The government of the Islamic Republic of Iran is in search of a US$10 billion investment to help it kick-start its domestic aluminium industry. Experts expect the industry to export over sixty percent of production, tapping into the growing global demand for the versatile metal.
“The government of President Hassan Rouhani has decided to revive aluminum projects including the one in Guinea,” said Mohammad Aghajanlou, director of the mineral industries department of state-owned Iranian Mines and Mining Industries Development and Renovation Organization. “Import of bauxite into Iran via large ship is much more economical compared to what it was 20 years ago.”
Although the political will exists to invigorate the domestic aluminium industry, the raw materials are not quite as available. That and an overall lack of electrical generation has limited Iran’s output of the metal to 350,000 metric tons a year, which is below the domestic capacity of 470,000 metric tons. The current push to ramp up the country’s aluminium production would put its capacity at 1.5 million metric tons in ten years, according to Mehdi Karbasian, managing director of Iranian Mines and Mining Industries Development and Renovation Organization.
The cornerstone in Iran’s plan is the development of a bauxite mine in West Africa’s Guinea. The 50/50 partnership between the two governments has thus far failed to yield any results in a quarter century, however. Iran’s government recently engaged German firm DMT GmbH to advise them how to move the mine towards production, and a recommendation from the consultant is expected this fall.

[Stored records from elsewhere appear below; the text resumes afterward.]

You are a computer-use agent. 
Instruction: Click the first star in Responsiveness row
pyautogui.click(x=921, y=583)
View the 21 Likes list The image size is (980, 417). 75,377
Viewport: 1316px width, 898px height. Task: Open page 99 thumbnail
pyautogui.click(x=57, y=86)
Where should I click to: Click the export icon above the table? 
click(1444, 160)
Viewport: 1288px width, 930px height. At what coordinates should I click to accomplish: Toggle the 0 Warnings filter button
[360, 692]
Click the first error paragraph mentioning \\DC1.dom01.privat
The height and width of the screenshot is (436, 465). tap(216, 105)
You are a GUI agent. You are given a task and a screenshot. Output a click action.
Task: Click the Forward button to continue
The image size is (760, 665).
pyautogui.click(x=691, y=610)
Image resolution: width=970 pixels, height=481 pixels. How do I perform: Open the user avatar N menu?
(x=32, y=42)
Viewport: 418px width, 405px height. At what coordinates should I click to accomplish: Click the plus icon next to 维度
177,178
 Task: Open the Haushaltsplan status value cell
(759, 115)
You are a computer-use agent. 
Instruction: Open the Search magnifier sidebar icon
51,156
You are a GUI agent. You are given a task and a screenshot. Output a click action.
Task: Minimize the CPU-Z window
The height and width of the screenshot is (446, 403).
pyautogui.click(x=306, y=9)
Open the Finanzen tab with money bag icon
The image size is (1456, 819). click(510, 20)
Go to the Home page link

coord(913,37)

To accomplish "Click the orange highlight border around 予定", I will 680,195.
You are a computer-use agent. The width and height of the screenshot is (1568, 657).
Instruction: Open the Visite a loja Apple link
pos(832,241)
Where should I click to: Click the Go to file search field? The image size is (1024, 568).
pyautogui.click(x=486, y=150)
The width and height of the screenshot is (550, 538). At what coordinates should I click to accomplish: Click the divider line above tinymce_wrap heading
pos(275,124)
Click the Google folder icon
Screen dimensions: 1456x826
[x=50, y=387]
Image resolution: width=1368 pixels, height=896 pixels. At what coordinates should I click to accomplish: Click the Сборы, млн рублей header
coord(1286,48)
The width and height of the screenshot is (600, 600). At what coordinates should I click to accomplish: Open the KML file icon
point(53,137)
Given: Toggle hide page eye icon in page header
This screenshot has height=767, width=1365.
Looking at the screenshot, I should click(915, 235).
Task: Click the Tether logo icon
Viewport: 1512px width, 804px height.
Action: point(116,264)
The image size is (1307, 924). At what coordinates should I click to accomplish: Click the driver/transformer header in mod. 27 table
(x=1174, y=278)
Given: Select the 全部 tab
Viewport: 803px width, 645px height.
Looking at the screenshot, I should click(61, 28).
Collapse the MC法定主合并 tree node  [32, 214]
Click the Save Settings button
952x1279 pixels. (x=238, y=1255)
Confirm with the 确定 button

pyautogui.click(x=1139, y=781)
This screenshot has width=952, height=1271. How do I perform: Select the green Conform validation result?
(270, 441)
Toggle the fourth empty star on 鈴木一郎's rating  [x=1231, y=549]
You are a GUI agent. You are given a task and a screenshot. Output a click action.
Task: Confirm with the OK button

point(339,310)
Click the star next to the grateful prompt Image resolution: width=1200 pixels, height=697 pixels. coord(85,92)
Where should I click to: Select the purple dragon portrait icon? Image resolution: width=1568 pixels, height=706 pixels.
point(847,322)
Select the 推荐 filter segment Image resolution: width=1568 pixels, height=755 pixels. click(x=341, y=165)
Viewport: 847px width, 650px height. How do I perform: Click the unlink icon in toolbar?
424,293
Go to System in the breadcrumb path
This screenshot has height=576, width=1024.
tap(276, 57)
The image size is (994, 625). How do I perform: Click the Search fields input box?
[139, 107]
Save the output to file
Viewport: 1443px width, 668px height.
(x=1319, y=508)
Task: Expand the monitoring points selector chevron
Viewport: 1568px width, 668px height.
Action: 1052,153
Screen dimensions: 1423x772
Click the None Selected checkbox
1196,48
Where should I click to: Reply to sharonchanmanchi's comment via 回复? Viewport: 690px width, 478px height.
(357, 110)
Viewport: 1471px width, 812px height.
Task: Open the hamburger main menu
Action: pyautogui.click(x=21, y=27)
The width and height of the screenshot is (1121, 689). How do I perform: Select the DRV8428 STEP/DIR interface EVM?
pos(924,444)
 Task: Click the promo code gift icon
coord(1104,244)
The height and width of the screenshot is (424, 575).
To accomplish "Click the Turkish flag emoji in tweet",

“The mine in Guinea has more than 500 million tons of bauxite, but it’s far from the sea and there is a need for rails to be put in place,” Karbasian said. “We are weak when it comes to bauxite reserves.”
Ultimately Iran intends to build a pipeline from inland mines to a port, replacing what sparse infrastructure for transporting the ore there is at present. The bauxite would be crushed and mixed with water before insertion into the pipeline to the coast, explained Aghajanlou.